Saturday
10.30pm
I’ve actually got to bed on time but I can’t sleep. My head is buzzing with all I have seen and heard. I think I was glad of a quiet afternoon on site this afternoon – although perhaps ‘quiet’ should be in inverted commas as it involved up to 40 children playing with the parachute purchased through Barbara’s friends and family, laughing hysterically, probably another 20 playing football with Ben, our UK footy fanatic, the building team going full pelt and assorted office staff from Uganda and the UK busy working. Oh, and the unpacking and sorting of all the goodies (baby clothes, pencils, sewing kits etc) brought out by members of the team from England, and another 15 or so African teenagers practising their dancing for Saturday’s celebration. Believe it or not, after the few days we have had, all that qualified as ‘quiet’!!
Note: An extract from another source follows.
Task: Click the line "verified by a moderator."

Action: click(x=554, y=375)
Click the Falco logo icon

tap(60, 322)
The last few days have been people-packed, activity-packed and emotion-packed. This morning was no exception. A number of us went to visit an IDP camp (Internally Displaced People) on the outskirts of Soroti. At the height of the civil war, a few years ago, up to 14,000 people crammed into the camp, under the protection of the Ugandan army, fleeing from the rebel soldiers pillaging the countryside to the north of Soroti. Now only around 3500 are left. The government is trying to make them go home, to the rural north, and all NGO intervention and outside help has been closed down for the last three years. Conditions are very poor and families are surviving at subsistence level.
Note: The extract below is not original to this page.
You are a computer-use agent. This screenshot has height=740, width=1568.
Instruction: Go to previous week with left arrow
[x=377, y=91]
Yet, once again, people living there were without exception warm, welcoming and friendly to us. The arrival of our bus was greeted immediately by a teeming crowd of children wanting to shake our hands, hold our hands, touch us somehow. As we walked around so many team members were drawn into so many fascinating heart-rending conversations – with parents who fear losing what little they have if they go home, with children asking for school books, with brick-makers who cannot afford to buy the bricks they make themselves, who build their own homes with mud and water, with a teenage mum who became pregnant while at school and now lives alone at the camp with her two month old baby and another teenage friend with a six week old baby – scratching a living selling tomatoes and raw cassava. Such beautiful babies, such a precarious existence. For them and for so many others we met.
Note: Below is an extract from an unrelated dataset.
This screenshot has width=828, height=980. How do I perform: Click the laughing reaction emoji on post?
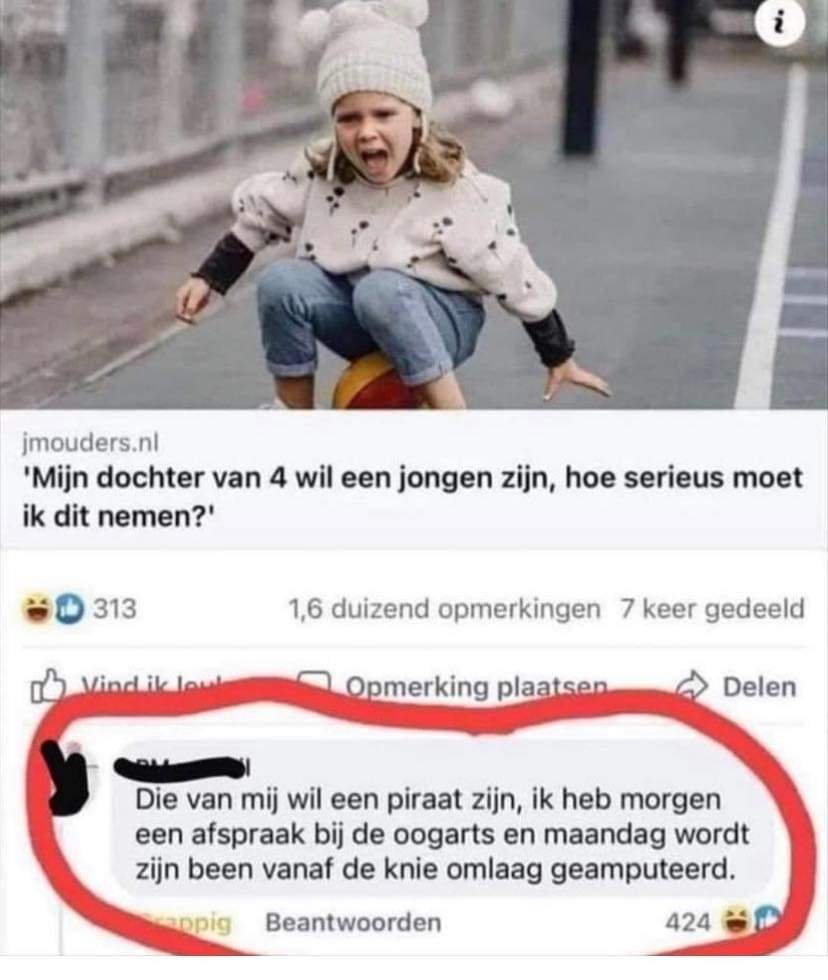point(37,609)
At these times I try to remind myself of two things. One, as Ron Newby always said, ‘you can’t do everything but you mustn’t do nothing’, and I thank God for the work of Global Care, which is reaching out into at least some of these desperate lives and giving people hope. I am privileged to be seeing first-hand exactly what a difference even a little giving can make. Secondly, and possibly even more importantly, I am reminded to “fix my eyes upon Jesus”. He endured all things, betrayal, abandonment, torture and an agonising death, for the joy set before him. “Consider him… so that you do not grow weary and lose heart.” In him are my answers, and Uganda’s answers, ultimately found.
Carolyn
* also on Saturday, various members visited Soroti market. Others visited a successful citrus farm in the afternoon. Lee and Kathryn taught our sewing teacher, Gertrude, at the Soroti centre, how to do macramé – a new skill she picked up very quickly and was keen to use, to make crafts for sale.

"watching" you all from the uk via this blog, what a great idea this is. Sounds as though you are having an enlightening time out there as well as really achieving something worthwhile... wish I was there! thinking and praying for you all.